■ **Aim of the exercise**: Please output the following material line for line, with nothing changed.

■ **Dataset content**:

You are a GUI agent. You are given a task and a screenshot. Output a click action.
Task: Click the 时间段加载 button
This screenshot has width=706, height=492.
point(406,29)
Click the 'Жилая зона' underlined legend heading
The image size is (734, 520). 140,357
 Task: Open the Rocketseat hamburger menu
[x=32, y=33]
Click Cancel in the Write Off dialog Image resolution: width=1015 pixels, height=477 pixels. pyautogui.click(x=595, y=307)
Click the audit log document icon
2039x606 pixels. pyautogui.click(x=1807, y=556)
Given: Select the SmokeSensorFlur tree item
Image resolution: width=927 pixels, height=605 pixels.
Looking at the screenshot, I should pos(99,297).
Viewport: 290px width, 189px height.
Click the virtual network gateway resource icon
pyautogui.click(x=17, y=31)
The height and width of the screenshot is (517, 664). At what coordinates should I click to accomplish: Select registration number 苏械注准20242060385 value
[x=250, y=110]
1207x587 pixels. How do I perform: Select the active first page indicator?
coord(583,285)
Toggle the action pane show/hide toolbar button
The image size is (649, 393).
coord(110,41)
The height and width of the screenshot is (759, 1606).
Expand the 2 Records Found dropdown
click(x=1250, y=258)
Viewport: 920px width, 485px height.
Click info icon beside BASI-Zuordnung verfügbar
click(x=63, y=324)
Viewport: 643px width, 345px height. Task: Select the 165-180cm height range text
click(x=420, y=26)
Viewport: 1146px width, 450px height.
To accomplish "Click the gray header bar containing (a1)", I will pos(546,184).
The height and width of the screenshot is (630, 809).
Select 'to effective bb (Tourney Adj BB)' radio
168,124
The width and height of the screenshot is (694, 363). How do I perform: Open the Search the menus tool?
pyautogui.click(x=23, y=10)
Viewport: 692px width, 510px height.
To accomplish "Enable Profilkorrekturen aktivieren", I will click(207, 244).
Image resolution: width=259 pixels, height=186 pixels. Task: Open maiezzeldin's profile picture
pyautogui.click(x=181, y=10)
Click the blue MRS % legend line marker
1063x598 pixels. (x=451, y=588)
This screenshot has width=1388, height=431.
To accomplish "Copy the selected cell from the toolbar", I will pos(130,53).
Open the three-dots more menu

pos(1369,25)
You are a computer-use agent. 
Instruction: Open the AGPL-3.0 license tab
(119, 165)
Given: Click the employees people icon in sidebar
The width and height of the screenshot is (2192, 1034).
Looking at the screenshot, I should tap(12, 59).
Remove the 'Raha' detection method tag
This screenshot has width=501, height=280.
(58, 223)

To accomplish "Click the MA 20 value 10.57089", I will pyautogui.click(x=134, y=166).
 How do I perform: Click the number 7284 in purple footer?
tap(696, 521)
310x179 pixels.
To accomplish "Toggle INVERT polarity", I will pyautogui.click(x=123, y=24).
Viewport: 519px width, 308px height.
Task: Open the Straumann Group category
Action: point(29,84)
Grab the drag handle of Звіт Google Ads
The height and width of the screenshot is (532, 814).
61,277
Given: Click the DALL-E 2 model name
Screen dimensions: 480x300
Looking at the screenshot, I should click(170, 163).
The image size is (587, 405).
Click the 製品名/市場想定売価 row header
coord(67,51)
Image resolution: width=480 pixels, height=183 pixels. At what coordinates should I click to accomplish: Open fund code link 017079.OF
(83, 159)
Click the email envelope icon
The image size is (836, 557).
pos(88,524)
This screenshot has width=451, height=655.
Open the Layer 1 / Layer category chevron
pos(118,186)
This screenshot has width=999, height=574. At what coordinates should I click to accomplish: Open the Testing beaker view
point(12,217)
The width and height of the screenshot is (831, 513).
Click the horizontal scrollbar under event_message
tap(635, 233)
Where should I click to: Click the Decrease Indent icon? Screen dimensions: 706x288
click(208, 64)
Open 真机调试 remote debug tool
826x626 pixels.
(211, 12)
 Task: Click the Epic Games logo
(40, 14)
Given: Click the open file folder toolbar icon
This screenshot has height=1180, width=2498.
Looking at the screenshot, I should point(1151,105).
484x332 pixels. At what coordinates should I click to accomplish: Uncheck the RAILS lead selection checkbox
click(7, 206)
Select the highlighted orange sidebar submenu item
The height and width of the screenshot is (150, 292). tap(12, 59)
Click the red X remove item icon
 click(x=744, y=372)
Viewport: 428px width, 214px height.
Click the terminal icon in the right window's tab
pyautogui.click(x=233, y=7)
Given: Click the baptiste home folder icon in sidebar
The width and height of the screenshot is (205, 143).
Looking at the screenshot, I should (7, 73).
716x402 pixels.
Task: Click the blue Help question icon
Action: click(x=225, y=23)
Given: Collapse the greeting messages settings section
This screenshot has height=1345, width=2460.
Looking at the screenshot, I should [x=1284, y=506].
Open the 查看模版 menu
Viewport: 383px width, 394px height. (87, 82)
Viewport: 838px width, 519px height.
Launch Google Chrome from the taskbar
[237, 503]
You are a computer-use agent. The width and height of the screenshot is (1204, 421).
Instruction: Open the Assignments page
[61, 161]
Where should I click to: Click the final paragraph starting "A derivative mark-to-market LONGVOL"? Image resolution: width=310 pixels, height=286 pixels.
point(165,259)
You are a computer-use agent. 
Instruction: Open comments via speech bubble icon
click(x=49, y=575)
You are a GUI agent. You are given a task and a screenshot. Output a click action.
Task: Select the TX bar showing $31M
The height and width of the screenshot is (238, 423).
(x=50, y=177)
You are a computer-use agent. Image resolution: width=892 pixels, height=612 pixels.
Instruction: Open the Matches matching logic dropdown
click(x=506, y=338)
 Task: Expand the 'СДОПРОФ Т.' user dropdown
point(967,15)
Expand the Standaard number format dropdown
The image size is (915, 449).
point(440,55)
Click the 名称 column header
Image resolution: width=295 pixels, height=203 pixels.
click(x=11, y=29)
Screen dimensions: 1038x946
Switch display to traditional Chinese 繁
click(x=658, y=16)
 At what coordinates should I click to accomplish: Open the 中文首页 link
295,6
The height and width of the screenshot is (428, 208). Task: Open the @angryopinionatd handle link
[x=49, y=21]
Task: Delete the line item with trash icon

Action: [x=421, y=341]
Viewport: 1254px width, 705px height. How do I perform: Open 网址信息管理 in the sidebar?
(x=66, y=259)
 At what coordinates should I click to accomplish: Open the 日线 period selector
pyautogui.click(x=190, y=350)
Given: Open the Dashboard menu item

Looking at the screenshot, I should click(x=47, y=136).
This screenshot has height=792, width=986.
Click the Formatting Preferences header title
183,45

■ **The result**:
You are a GUI agent. You are given a task and a screenshot. Output a click action.
Task: Click the 时间段加载 button
This screenshot has width=706, height=492.
point(406,29)
Click the 'Жилая зона' underlined legend heading
The image size is (734, 520). 140,357
 Task: Open the Rocketseat hamburger menu
[x=32, y=33]
Click Cancel in the Write Off dialog Image resolution: width=1015 pixels, height=477 pixels. pyautogui.click(x=595, y=307)
Click the audit log document icon
2039x606 pixels. pyautogui.click(x=1807, y=556)
Given: Select the SmokeSensorFlur tree item
Image resolution: width=927 pixels, height=605 pixels.
Looking at the screenshot, I should pos(99,297).
Viewport: 290px width, 189px height.
Click the virtual network gateway resource icon
pyautogui.click(x=17, y=31)
The height and width of the screenshot is (517, 664). At what coordinates should I click to accomplish: Select registration number 苏械注准20242060385 value
[x=250, y=110]
1207x587 pixels. How do I perform: Select the active first page indicator?
coord(583,285)
Toggle the action pane show/hide toolbar button
The image size is (649, 393).
coord(110,41)
The height and width of the screenshot is (759, 1606).
Expand the 2 Records Found dropdown
click(x=1250, y=258)
Viewport: 920px width, 485px height.
Click info icon beside BASI-Zuordnung verfügbar
click(x=63, y=324)
Viewport: 643px width, 345px height. Task: Select the 165-180cm height range text
click(x=420, y=26)
Viewport: 1146px width, 450px height.
To accomplish "Click the gray header bar containing (a1)", I will pos(546,184).
The height and width of the screenshot is (630, 809).
Select 'to effective bb (Tourney Adj BB)' radio
168,124
The width and height of the screenshot is (694, 363). How do I perform: Open the Search the menus tool?
pyautogui.click(x=23, y=10)
Viewport: 692px width, 510px height.
To accomplish "Enable Profilkorrekturen aktivieren", I will click(207, 244).
Image resolution: width=259 pixels, height=186 pixels. Task: Open maiezzeldin's profile picture
pyautogui.click(x=181, y=10)
Click the blue MRS % legend line marker
1063x598 pixels. (x=451, y=588)
This screenshot has width=1388, height=431.
To accomplish "Copy the selected cell from the toolbar", I will pos(130,53).
Open the three-dots more menu

pos(1369,25)
You are a computer-use agent. 
Instruction: Open the AGPL-3.0 license tab
(119, 165)
Given: Click the employees people icon in sidebar
The width and height of the screenshot is (2192, 1034).
Looking at the screenshot, I should tap(12, 59).
Remove the 'Raha' detection method tag
This screenshot has width=501, height=280.
(58, 223)

To accomplish "Click the MA 20 value 10.57089", I will pyautogui.click(x=134, y=166).
 How do I perform: Click the number 7284 in purple footer?
tap(696, 521)
310x179 pixels.
To accomplish "Toggle INVERT polarity", I will pyautogui.click(x=123, y=24).
Viewport: 519px width, 308px height.
Task: Open the Straumann Group category
Action: point(29,84)
Grab the drag handle of Звіт Google Ads
The height and width of the screenshot is (532, 814).
61,277
Given: Click the DALL-E 2 model name
Screen dimensions: 480x300
Looking at the screenshot, I should click(170, 163).
The image size is (587, 405).
Click the 製品名/市場想定売価 row header
coord(67,51)
Image resolution: width=480 pixels, height=183 pixels. At what coordinates should I click to accomplish: Open fund code link 017079.OF
(83, 159)
Click the email envelope icon
The image size is (836, 557).
pos(88,524)
This screenshot has width=451, height=655.
Open the Layer 1 / Layer category chevron
pos(118,186)
This screenshot has width=999, height=574. At what coordinates should I click to accomplish: Open the Testing beaker view
point(12,217)
The width and height of the screenshot is (831, 513).
Click the horizontal scrollbar under event_message
tap(635, 233)
Where should I click to: Click the Decrease Indent icon? Screen dimensions: 706x288
click(208, 64)
Open 真机调试 remote debug tool
826x626 pixels.
(211, 12)
 Task: Click the Epic Games logo
(40, 14)
Given: Click the open file folder toolbar icon
This screenshot has height=1180, width=2498.
Looking at the screenshot, I should point(1151,105).
484x332 pixels. At what coordinates should I click to accomplish: Uncheck the RAILS lead selection checkbox
click(7, 206)
Select the highlighted orange sidebar submenu item
The height and width of the screenshot is (150, 292). tap(12, 59)
Click the red X remove item icon
 click(x=744, y=372)
Viewport: 428px width, 214px height.
Click the terminal icon in the right window's tab
pyautogui.click(x=233, y=7)
Given: Click the baptiste home folder icon in sidebar
The width and height of the screenshot is (205, 143).
Looking at the screenshot, I should (7, 73).
716x402 pixels.
Task: Click the blue Help question icon
Action: click(x=225, y=23)
Given: Collapse the greeting messages settings section
This screenshot has height=1345, width=2460.
Looking at the screenshot, I should [x=1284, y=506].
Open the 查看模版 menu
Viewport: 383px width, 394px height. (87, 82)
Viewport: 838px width, 519px height.
Launch Google Chrome from the taskbar
[237, 503]
You are a computer-use agent. The width and height of the screenshot is (1204, 421).
Instruction: Open the Assignments page
[61, 161]
Where should I click to: Click the final paragraph starting "A derivative mark-to-market LONGVOL"? Image resolution: width=310 pixels, height=286 pixels.
point(165,259)
You are a computer-use agent. 
Instruction: Open comments via speech bubble icon
click(x=49, y=575)
You are a GUI agent. You are given a task and a screenshot. Output a click action.
Task: Select the TX bar showing $31M
The height and width of the screenshot is (238, 423).
(x=50, y=177)
You are a computer-use agent. Image resolution: width=892 pixels, height=612 pixels.
Instruction: Open the Matches matching logic dropdown
click(x=506, y=338)
 Task: Expand the 'СДОПРОФ Т.' user dropdown
point(967,15)
Expand the Standaard number format dropdown
The image size is (915, 449).
point(440,55)
Click the 名称 column header
Image resolution: width=295 pixels, height=203 pixels.
click(x=11, y=29)
Screen dimensions: 1038x946
Switch display to traditional Chinese 繁
click(x=658, y=16)
 At what coordinates should I click to accomplish: Open the 中文首页 link
295,6
The height and width of the screenshot is (428, 208). Task: Open the @angryopinionatd handle link
[x=49, y=21]
Task: Delete the line item with trash icon

Action: [x=421, y=341]
Viewport: 1254px width, 705px height. How do I perform: Open 网址信息管理 in the sidebar?
(x=66, y=259)
 At what coordinates should I click to accomplish: Open the 日线 period selector
pyautogui.click(x=190, y=350)
Given: Open the Dashboard menu item

Looking at the screenshot, I should click(x=47, y=136).
This screenshot has height=792, width=986.
Click the Formatting Preferences header title
183,45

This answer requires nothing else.